• **DOCUMENT SEGMENT**:
-- Opening Marker --
A total of 141 (or 68.8%) had a CAG expansion > or =36. Of these, almost one-quarter (24.1%) did not have a family history of HD. An extensive chart review revealed that 11 patients (or 7.8%) had reliable information on both parents (who lived well into old age) and therefore possibly could represent new mutations for HD. This indicates a three to four times higher new mutation rate than previously reported. Our findings also show that the yearly incidence rate for HD was 6.9 per million, which is two times higher than previous incidence studies performed prior to the identification of the HD mutation. We also identified five persons with a clinical presentation of HD but without CAG expansion (genocopies) (2.4%).  PMID:  11595021

This last finding leads one to wonder whether the damage occurs first from the pathogen and the mutation comes second, not the other way round.

HD is much more common in people of Western European descent than in those of Asian or African ancestry, which means the cause is thus related to western lifestyles.

Links with Sydenham’s chorea

Sydenham's chorea (SC) or chorea minor (historically referred to as Saint Vitus Dance) is a disorder characterized by rapid, uncoordinated jerking movements primarily affecting the face, hands and feet. Sydenham's chorea results from childhood infection with Group A beta-haemolytic Streptococcus and is reported to occur in 20–30% of patients with acute rheumatic fever (ARF).

Acute rheumatic fever may occur following an infection of the throat by the bacteria Streptococcus pyogenes. If it is untreated ARF occurs in up to three percent of people.

Streptococcus bacteria harbour bacteriophage

Apparently random appearance of symptoms

 There is another reason to suspect pathogen over inheritance.  If it is genetic, why then do the symptoms of the disease appear at any age - anything from infancy to old age?  If it is genuinely genetic, then symptoms should start to appear from birth.  Almost everyone with Huntington's disease eventually exhibits similar physical symptoms, but the onset, progression and extent of cognitive and behavioral symptoms vary significantly between individuals.

In 1993, a paper appeared which appeared to have the answers:

Huntington's disease (HD) is associated with the expansion of a CAG trinucleotide repeat in a novel gene. We have assessed 360 HD individuals from 259 unrelated families and found a highly significant correlation (r = 0.70, p = 10(-7)) between the age of onset and the repeat length, which accounts for approximately 50% of the variation in the age of onset. Significant associations were also found between repeat length and age of death and onset of other clinical features. Sib pair and parent-child analysis revealed that the CAG repeat demonstrates only mild instability. Affected HD siblings had significant correlations for trinucleotide expansion (r = 0.66, p < 0.001) which was not apparent for affected parent-child pairs.  PMID:  8401589

 

But all this actually shows is that the longer the pathogen is active the more damage it does.  This leads one to suspect that there is a distinct  ‘something’ as yet unidentified that is causing damage and that something works its way round the body until it gets to the brain, at which point symptoms become more noticeable.

This something may well be very very tiny, like a bacteriophage.  Something not normally picked up in blood tests – if indeed blood tests are carried out.

When psychomotor functions become impaired, for example, such that any action that requires muscle control is affected, then these are signs that the system in the brain that is responsible for movement has been affected.  The consequences will be physical instability, abnormal facial expression, and difficulties chewing, swallowing, and speaking.  These are the same symptoms as Parkinson disease which is pathogen related.
-- Closing Marker --
• **LIST OF TASKS**:
(1) In the Huntington's disease text, what yearly incidence rate for HD do the cited findings report?
(2) Continue the Huntington's disease text, starting after its final sentence.

• **RAW DATA**:
-- Opening Marker --
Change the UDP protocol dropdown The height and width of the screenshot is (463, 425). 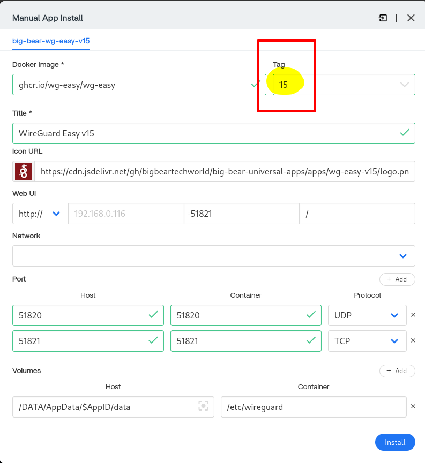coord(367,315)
-- Closing Marker --
-- Opening Marker --
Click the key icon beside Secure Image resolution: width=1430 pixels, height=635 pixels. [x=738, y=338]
-- Closing Marker --
-- Opening Marker --
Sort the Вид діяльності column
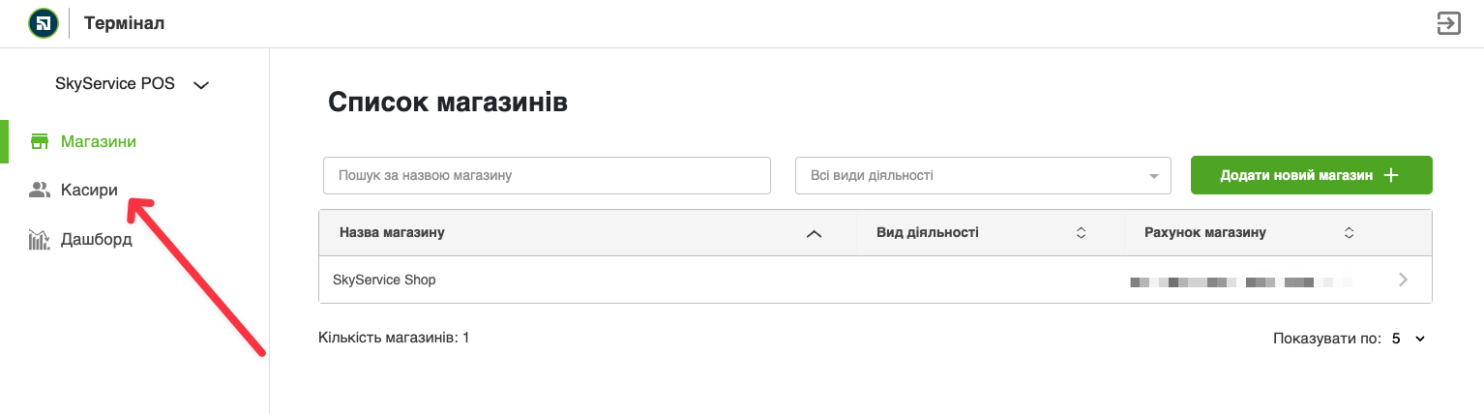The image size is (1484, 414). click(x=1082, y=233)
-- Closing Marker --
• **RESPONSES BY ITEM NUMBER**:
(1) 6.9 per million, which is two times higher than incidence studies performed before the HD mutation was identified.

(2)
Juvenile HD differs from adult HD in that it generally progresses faster and chorea is exhibited briefly, if at all, with rigidity being the dominant symptom. Seizures are also a common symptom of this form of HD.

Seizures are a symptom of pathogen attack not gene mutation.

Toxic effects

Mutant Huntingtin is eventually expressed throughout the body and associated with abnormalities in peripheral tissues that are directly caused by such expression outside the brain. These abnormalities include muscle atrophy, cardiac failure, impaired glucose tolerance, weight loss, osteoporosis, and testicular atrophy.  In effect whatever is causing this is creeping round the body at times of either low immunity or when immunosuppressants or antibiotics are prescribed by doctors.

Wikipedia
The behavior of this mutated protein is not completely understood, but it is toxic to certain cell types, particularly in the brain…..

Htt is expressed in all mammalian cells. The highest concentrations are found in the brain and testes, with moderate amounts in the liver, heart, and lungs. The function of Htt in humans is unclear. It interacts with proteins which are involved in transcription, cell signaling and intracellular transporting. In animals genetically modified to exhibit HD, several functions of Htt have been found…..It is thought that the disease is not caused by inadequate production of Htt, but by a gain of toxic function of mHtt.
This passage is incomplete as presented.